* _DIRECTIONS_
Because the material must be preserved as it stands, copy every line exactly.
§
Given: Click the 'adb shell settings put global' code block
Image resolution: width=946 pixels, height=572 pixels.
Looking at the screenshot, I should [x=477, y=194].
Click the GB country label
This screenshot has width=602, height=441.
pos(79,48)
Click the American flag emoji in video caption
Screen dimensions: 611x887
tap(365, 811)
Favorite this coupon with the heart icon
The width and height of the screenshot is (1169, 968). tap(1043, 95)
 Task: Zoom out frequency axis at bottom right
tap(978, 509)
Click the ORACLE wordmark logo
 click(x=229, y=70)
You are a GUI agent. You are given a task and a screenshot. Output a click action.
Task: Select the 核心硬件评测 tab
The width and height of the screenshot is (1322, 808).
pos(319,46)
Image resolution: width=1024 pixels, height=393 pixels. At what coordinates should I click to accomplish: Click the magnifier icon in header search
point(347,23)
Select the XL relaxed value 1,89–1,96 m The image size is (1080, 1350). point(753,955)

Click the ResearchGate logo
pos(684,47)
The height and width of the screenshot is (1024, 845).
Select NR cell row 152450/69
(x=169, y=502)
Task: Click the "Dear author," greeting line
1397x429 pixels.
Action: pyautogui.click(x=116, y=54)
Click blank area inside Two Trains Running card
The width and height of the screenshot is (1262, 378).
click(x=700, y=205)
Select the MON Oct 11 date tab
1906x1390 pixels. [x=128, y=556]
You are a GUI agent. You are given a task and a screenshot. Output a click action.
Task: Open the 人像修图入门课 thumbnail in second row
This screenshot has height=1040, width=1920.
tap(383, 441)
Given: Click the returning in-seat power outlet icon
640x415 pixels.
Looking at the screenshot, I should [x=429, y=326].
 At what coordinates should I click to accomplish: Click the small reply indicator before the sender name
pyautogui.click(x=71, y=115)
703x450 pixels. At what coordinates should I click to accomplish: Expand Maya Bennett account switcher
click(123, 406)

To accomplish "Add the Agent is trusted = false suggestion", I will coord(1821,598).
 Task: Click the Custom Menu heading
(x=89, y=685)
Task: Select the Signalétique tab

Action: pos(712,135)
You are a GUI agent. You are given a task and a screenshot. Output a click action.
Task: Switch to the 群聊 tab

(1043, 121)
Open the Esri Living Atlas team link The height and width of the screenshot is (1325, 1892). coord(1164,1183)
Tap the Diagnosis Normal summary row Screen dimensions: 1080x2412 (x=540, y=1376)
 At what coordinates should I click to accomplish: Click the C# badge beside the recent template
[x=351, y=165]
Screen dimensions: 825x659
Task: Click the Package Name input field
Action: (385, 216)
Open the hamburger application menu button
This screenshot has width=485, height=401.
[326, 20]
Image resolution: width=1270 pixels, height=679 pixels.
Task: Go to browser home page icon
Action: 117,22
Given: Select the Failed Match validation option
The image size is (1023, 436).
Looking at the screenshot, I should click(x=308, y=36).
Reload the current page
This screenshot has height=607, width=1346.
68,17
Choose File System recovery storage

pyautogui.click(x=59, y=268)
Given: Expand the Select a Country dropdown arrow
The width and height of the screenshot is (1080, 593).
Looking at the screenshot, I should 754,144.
§
* _SOLUTION_
Given: Click the 'adb shell settings put global' code block
Image resolution: width=946 pixels, height=572 pixels.
Looking at the screenshot, I should [x=477, y=194].
Click the GB country label
This screenshot has width=602, height=441.
pos(79,48)
Click the American flag emoji in video caption
Screen dimensions: 611x887
tap(365, 811)
Favorite this coupon with the heart icon
The width and height of the screenshot is (1169, 968). tap(1043, 95)
 Task: Zoom out frequency axis at bottom right
tap(978, 509)
Click the ORACLE wordmark logo
 click(x=229, y=70)
You are a GUI agent. You are given a task and a screenshot. Output a click action.
Task: Select the 核心硬件评测 tab
The width and height of the screenshot is (1322, 808).
pos(319,46)
Image resolution: width=1024 pixels, height=393 pixels. At what coordinates should I click to accomplish: Click the magnifier icon in header search
point(347,23)
Select the XL relaxed value 1,89–1,96 m The image size is (1080, 1350). point(753,955)

Click the ResearchGate logo
pos(684,47)
The height and width of the screenshot is (1024, 845).
Select NR cell row 152450/69
(x=169, y=502)
Task: Click the "Dear author," greeting line
1397x429 pixels.
Action: pyautogui.click(x=116, y=54)
Click blank area inside Two Trains Running card
The width and height of the screenshot is (1262, 378).
click(x=700, y=205)
Select the MON Oct 11 date tab
1906x1390 pixels. [x=128, y=556]
You are a GUI agent. You are given a task and a screenshot. Output a click action.
Task: Open the 人像修图入门课 thumbnail in second row
This screenshot has height=1040, width=1920.
tap(383, 441)
Given: Click the returning in-seat power outlet icon
640x415 pixels.
Looking at the screenshot, I should [x=429, y=326].
 At what coordinates should I click to accomplish: Click the small reply indicator before the sender name
pyautogui.click(x=71, y=115)
703x450 pixels. At what coordinates should I click to accomplish: Expand Maya Bennett account switcher
click(123, 406)

To accomplish "Add the Agent is trusted = false suggestion", I will coord(1821,598).
 Task: Click the Custom Menu heading
(x=89, y=685)
Task: Select the Signalétique tab

Action: pos(712,135)
You are a GUI agent. You are given a task and a screenshot. Output a click action.
Task: Switch to the 群聊 tab

(1043, 121)
Open the Esri Living Atlas team link The height and width of the screenshot is (1325, 1892). coord(1164,1183)
Tap the Diagnosis Normal summary row Screen dimensions: 1080x2412 (x=540, y=1376)
 At what coordinates should I click to accomplish: Click the C# badge beside the recent template
[x=351, y=165]
Screen dimensions: 825x659
Task: Click the Package Name input field
Action: (385, 216)
Open the hamburger application menu button
This screenshot has width=485, height=401.
[326, 20]
Image resolution: width=1270 pixels, height=679 pixels.
Task: Go to browser home page icon
Action: 117,22
Given: Select the Failed Match validation option
The image size is (1023, 436).
Looking at the screenshot, I should click(x=308, y=36).
Reload the current page
This screenshot has height=607, width=1346.
68,17
Choose File System recovery storage

pyautogui.click(x=59, y=268)
Given: Expand the Select a Country dropdown arrow
The width and height of the screenshot is (1080, 593).
Looking at the screenshot, I should 754,144.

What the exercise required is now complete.